Collected data:
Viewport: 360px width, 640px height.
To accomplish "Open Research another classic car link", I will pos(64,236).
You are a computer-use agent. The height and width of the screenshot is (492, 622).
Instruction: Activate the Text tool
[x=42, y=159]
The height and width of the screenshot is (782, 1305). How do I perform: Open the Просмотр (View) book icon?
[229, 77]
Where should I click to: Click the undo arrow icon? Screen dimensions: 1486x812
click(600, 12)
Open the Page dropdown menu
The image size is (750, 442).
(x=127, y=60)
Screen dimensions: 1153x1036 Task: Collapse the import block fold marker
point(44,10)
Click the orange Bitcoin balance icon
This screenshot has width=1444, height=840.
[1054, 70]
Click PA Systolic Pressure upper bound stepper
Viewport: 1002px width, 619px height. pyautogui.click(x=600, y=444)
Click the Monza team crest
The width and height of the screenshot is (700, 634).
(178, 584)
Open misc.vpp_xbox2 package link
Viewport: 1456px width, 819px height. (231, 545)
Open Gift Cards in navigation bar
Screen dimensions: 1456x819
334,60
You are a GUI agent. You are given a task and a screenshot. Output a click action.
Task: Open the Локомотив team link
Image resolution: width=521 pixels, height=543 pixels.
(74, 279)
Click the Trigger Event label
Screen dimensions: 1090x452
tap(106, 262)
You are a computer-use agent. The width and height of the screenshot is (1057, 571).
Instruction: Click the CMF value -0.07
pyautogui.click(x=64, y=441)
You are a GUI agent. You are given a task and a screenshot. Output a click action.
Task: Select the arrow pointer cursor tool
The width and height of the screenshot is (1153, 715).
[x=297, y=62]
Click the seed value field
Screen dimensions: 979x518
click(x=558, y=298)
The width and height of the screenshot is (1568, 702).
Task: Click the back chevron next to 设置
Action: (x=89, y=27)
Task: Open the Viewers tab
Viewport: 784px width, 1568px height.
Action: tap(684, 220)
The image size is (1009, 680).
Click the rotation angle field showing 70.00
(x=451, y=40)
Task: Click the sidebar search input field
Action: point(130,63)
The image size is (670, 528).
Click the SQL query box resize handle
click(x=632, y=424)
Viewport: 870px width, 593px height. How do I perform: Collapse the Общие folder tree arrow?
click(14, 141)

Problem description – Exactly reproduce the lines of the data above that run from the line containing "The image size is (670, 528)." through the final one.

The answer –
The image size is (670, 528).
Click the SQL query box resize handle
click(x=632, y=424)
Viewport: 870px width, 593px height. How do I perform: Collapse the Общие folder tree arrow?
click(14, 141)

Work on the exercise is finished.